No you cannot use an arbitrary byte array for an arbitrary type because of possible alignment problems. The standard says in 6.3.2.3 Conversions/Pointers (emphasize mine):
A pointer to an object or incomplete type may be converted to a pointer to a different object or incomplete type. If the resulting pointer is not correctly aligned for the pointed-to type, the behavior is undefined. Otherwise, when converted back again, the result shall compare equal to the original pointer.
As a char as the smallest alignment requirement, you cannot make sure that your char array will be correctly aligned for any other type. That is why malloc guarantees that a buffer obtained by malloc (even if it is a void *) has the largest possible alignement requirement to be able to accept any other type.
I think that
union {
char buf[128];
long long i;
void * p;
long double f;
};
should have correct alignment for any type as it is compatible with largest basic types (as defined in 6.2.5 Types). I am pretty sure that it will work for all common implementations (gcc, clang, msvc, ...) but unfortunately I could not find any confirmation that the standard allows it. Essentially because of the strict aliasing rule as defined in 6.5 Expression §7:
An object shall have its stored value accessed only by an lvalue expression that has one of the following types:
- a type compatible with the effective type of the object,
- a qualified version of a type compatible with the effective type of the object,
- a type that is the signed or unsigned type corresponding to the effective type of the object,
- a type that is the signed or unsigned type corresponding to a qualified version of the effective type of the object,
- an aggregate or union type that includes one of the aforementioned types among its members (including, recursively, a member of a subaggregate or contained union), or
- a character type.
So IMHO there is not portable and standard conformant way to build a custom allocator not using malloc.

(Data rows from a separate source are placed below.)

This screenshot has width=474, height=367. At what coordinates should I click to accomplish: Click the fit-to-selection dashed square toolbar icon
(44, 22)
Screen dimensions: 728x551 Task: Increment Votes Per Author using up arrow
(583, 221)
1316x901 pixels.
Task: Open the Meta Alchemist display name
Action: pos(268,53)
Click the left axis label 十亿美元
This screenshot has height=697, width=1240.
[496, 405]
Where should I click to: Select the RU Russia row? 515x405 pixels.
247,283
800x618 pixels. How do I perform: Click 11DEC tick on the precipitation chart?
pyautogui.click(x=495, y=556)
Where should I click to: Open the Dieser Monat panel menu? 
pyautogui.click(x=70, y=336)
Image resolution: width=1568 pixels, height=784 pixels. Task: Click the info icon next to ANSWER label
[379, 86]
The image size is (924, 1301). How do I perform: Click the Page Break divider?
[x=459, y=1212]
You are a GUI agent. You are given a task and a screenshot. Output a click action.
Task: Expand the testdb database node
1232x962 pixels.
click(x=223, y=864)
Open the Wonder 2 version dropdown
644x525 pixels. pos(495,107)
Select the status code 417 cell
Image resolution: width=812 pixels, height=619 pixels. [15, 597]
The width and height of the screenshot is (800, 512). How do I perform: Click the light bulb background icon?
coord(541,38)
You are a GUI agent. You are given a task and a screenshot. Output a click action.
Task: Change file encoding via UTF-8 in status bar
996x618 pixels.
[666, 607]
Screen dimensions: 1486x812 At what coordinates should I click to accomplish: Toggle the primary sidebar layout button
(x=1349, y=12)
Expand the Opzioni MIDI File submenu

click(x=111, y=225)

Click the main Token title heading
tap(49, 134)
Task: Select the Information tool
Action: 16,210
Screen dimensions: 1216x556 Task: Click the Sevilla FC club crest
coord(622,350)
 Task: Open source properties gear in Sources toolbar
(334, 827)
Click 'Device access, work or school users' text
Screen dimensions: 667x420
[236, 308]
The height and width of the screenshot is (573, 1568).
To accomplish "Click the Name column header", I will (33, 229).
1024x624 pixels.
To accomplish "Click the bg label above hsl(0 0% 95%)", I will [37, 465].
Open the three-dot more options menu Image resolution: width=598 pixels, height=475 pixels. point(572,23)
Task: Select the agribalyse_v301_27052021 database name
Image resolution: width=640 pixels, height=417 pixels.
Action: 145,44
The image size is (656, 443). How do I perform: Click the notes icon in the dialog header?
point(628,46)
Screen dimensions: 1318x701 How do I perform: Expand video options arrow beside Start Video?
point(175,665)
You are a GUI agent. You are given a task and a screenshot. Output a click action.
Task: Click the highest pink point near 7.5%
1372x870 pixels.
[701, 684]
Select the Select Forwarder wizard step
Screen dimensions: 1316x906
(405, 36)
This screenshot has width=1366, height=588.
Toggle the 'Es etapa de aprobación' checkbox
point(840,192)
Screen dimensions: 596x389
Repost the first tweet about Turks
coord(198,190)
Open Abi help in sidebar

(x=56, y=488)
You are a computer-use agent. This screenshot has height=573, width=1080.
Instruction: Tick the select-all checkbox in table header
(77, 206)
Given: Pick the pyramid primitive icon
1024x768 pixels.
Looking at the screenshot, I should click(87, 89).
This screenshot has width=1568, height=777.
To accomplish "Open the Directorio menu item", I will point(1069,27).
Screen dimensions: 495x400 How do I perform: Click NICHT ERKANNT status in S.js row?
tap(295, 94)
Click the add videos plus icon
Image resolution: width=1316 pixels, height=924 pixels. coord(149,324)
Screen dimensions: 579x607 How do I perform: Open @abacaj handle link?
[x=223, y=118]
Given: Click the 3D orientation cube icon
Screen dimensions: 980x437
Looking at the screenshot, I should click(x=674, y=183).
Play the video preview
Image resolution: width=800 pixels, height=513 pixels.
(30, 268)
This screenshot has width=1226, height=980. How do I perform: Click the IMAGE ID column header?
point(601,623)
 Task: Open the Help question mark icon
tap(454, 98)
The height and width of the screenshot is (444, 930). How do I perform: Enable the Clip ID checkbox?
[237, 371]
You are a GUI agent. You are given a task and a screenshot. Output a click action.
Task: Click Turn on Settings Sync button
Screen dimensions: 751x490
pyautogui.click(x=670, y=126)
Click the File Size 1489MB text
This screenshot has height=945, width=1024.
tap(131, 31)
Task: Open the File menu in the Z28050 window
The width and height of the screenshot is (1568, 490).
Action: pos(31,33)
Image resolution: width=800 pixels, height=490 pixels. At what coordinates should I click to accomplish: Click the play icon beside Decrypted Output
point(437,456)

If one reads the rationale of the C89 Standard, the only reason that the type- aliasing rules exist is to avoid requiring compilers to make "worst-case aliasing assumptions". The given example was:
int a;
void f( double * b )
{
a = 1;
*b = 2.0;
g(a);
}
If program creates a "char" array within a union containing something whose alignment would be suitable for any type, takes the address thereof, and never accesses the storage of that structure except through the resulting pointer, there should be no reason why aliasing rules should cause any difficulty.
It's worthwhile to note that the authors of the Standard recognized that an implementation could be simultaneously compliant but useless; see the rationale for C89 2.2.4.1:
While a deficient implementation could probably contrive a program that meets this requirement, yet still succeed in being useless, the Committee felt that such ingenuity would probably require more work than making something useful. The sense of the Committee is that implementors should not construe the translation limits as the values of hard-wired parameters, but rather as a set of criteria by which an implementation will be judged.
While that particular statement is made with regard to implementation limits, the only way to interpret the C89 as being even remotely compatible with the C dialects that preceded it is to regard it as applying more broadly as well: the Standard doesn't try to exhaustively specify everything that a program should be able to do, but relies upon compiler writers' exercising some common sense.
Use of a character-type array as a backing store of any type, assuming one ensures alignment issues are taken care of, shouldn't cause any problems with a non-obtusely written compiler. The Standard didn't mandate that compiler writers allow such things because they saw no reason to expect them to do otherwise. Unfortunately, they failed to foresee the path the language would take in the 21st Century.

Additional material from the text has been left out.